CPAS Forum (Inactive)
IPI repeated in Search Engine Comparison tvaisar  2007-11-16 12:50
Status: Closed
 
One more for today.
I did Sequest search/TPP/CPAS upload on 27 samples. When I do Compare > Search Engine Protein Assignment using a filter requiring one tryptic end and PeptideProbability 0.9+ I get one IPI showing twice (out of 275). For unknown reason this protein is shown as identified on two separate lines (each time in different samples).
I am attaching an Excel export to document the problem.

This is really bizarre since all the samples were searched against the same version of IPI database in one sequence and uploaded at the same time.

In contrast if I use the Query(beta) comparison (filtered by Run Prob >0.98) it is different IPIs (Best Name) which are duplicated in the output. In this case the Best Name is duplicate but SequenceID and FirstIPI as well as Description are different. (Excel export also attached).
This one I can understand although it still makes comparisons difficult. The first one I have no explanation for.

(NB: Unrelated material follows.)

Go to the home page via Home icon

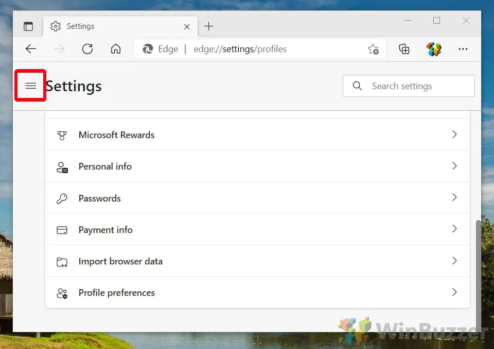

Any suggestion what may be the reasons?

Thanks,

Tomas
 
 
Peter responded:  2007-11-16 18:10
Tomas,

It would help to know if there are two different sequence Id's for the same protein, the one that is duped. If you hover your mouse over one of the links in the grid you will see the seqId in the link address. Are the seqids different on the two different lines? can you see any differences when you go into the protein view behind the two different links ? this might give clues as to how you got in that state.
 
tvaisar responded:  2008-01-18 12:36
Hi Peter,

I would like to restart this discussion this time with a little bit different (although related) problem:

I see duplicated IPIs when I compare two datasets searched against different versions of IPI database.
It is best shown on TRYP_PIG.
Both entries have unique SeqIDs.
However, I see no difference in the sequence as in the original FASTA file, except the header line.
If I display the two sequences in the CPAS I see two identical pages except in one case I get Organism assigned. However the Description is the same for both (some cross talk happened).
I see that we have multiple versions of both databases in the system???

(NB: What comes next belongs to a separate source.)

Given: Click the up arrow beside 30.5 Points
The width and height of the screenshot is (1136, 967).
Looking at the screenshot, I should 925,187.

Would you have any explanation for the problem and if yes, would there be a way to fix it?

Thanks,

Tomas
 
Peter responded:  2008-01-30 18:22
Tomas, I'm pretty sure this is the same set of issues discussed in your other thread at
https://www.labkey.org/announcements/home/CPAS/support/thread.view?rowId=2118 and for which I sent you some sql scripts.

If you think these are different problems let me know, otherwise I'll close out this thread and leave the other one active.

Peter